NEW YORK (WABC) -- A judge ruled Wednesday that a class-action lawsuit against the MTA over a lack of elevators in the subway system can move forward.
Advocates were eager for their day in court, while the city and MTA hoped the judge would dismiss the case.
Demonstrators held another protest outside the courthouse, just as they did a few weeks ago before the last hearing.
"We can't get to work, doctor's appointments, shopping or social and cultural events quickly and on demand like everyone else," activist Monica Bartley said. "Subway elevators would benefit everyone: Seniors, pregnant mothers, parents with strollers, and people with luggage."
They insist the MTA is in violation of the New York City Human Rights Law, and they are demanding that the MTA be forced to comply.

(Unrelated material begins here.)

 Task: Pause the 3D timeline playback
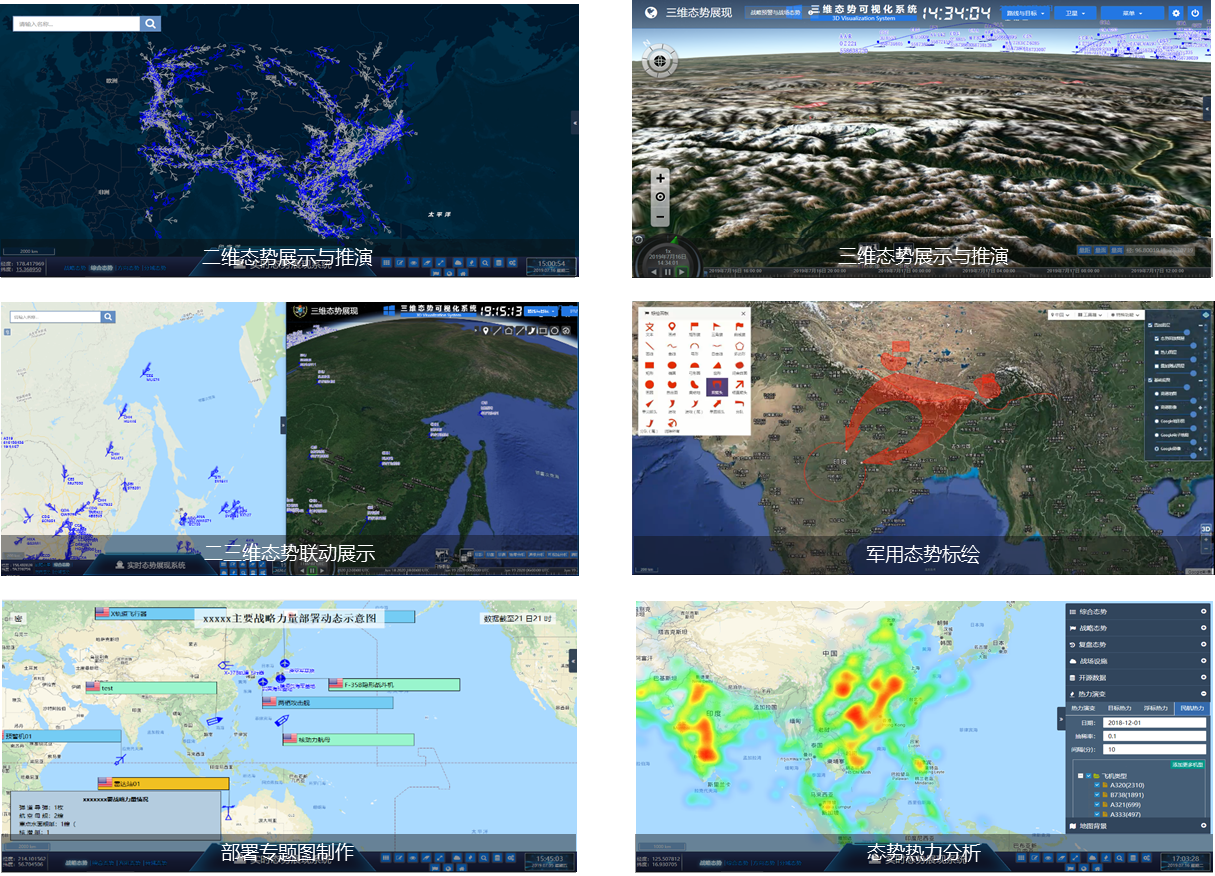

The judge had already made it clear that he believes the transit agency should make transportation accessible to all.
Right now, only 25 percent of subway stations are accessible to those with disabilities, and advocates say those elevators often don't work.
The MTA said it has funding in place to make 24 additional stations accessible and plans for an additional 50 by 2034.
With congestion pricing now added to the budget, advocates are hoping Wednesday's ruling will force will the MTA to use additional funds for accessibility and not other initiatives.
The MTA issued the following statement after the ruling:
"We are disappointed with the ruling and are considering our options for appeal. The MTA is deeply committed to improving accessibility at a faster rate than ever before -- including the goal of making 50 more stations accessible in the next capital plan, ensuring that no rider will be more than two stops away from an accessible station at any time. We are also committed to increasing the speed and quality of our fully accessible buses completely envisioning the network for the first time since its creation. We know we have a long way to go, but we are fully committed to making this system one that can be used by all New Yorkers."